* _WORK ORDER_
An exact, word-for-word copy of the entries is required, beginning at the line that contains "Apa itu Parkinson (465, 301)" and ending at the last line, both included.

* _MATERIAL FOR THE TASK_

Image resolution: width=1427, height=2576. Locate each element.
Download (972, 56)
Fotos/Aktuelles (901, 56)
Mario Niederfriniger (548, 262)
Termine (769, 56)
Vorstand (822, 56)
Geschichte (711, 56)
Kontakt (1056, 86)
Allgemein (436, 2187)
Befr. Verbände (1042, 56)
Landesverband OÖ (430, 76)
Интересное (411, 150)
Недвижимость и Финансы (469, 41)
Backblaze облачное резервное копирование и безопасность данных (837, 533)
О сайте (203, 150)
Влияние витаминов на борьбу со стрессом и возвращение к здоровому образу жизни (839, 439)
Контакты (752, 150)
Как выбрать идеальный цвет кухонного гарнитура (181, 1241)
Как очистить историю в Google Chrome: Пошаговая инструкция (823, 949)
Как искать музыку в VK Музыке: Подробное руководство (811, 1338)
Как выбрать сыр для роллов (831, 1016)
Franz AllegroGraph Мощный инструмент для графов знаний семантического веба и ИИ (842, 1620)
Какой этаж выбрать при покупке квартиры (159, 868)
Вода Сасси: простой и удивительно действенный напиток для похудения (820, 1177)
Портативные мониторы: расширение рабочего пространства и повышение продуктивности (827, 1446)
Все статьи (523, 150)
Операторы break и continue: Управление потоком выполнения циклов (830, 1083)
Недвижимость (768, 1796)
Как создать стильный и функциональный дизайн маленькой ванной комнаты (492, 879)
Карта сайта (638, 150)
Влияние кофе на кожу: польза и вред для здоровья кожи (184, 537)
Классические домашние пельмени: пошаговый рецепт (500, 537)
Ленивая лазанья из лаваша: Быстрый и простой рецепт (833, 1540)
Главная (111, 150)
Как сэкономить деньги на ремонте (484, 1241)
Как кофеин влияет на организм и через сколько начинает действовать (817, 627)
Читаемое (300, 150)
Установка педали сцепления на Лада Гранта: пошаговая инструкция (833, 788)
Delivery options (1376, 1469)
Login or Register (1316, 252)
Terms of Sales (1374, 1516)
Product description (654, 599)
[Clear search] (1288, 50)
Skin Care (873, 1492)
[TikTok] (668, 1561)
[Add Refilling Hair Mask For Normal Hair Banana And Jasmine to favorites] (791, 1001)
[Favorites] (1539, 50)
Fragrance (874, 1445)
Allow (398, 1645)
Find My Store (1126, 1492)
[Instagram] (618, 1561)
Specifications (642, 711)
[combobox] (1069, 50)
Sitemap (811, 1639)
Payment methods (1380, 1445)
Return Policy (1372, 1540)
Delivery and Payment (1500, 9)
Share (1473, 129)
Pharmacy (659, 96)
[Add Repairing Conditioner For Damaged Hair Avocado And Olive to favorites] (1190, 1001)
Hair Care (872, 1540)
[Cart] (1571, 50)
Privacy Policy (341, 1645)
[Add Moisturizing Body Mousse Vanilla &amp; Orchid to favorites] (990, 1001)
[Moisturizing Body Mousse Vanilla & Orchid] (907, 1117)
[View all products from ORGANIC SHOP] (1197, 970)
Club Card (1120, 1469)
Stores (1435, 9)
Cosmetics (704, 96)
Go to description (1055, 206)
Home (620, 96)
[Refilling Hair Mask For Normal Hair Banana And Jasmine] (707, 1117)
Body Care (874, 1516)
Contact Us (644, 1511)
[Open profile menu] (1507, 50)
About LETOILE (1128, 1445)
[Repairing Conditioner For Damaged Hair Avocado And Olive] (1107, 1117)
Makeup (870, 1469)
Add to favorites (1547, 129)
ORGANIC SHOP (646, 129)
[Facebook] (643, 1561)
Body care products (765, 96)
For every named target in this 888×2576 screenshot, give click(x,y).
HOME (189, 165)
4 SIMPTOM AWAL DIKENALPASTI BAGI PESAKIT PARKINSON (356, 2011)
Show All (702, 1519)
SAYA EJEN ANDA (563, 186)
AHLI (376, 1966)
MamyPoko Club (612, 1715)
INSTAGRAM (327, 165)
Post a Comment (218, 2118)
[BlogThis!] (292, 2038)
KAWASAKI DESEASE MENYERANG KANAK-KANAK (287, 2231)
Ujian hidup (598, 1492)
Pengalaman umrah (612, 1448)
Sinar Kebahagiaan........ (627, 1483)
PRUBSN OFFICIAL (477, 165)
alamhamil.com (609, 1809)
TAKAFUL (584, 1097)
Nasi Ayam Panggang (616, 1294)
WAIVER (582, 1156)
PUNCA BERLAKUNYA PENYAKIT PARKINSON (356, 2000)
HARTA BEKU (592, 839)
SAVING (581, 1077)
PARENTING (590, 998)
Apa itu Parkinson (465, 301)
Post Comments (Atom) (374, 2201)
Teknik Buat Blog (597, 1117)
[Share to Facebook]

* _WRITTEN RESPONSE_
Apa itu Parkinson (465, 301)
Post Comments (Atom) (374, 2201)
Teknik Buat Blog (597, 1117)
[Share to Facebook]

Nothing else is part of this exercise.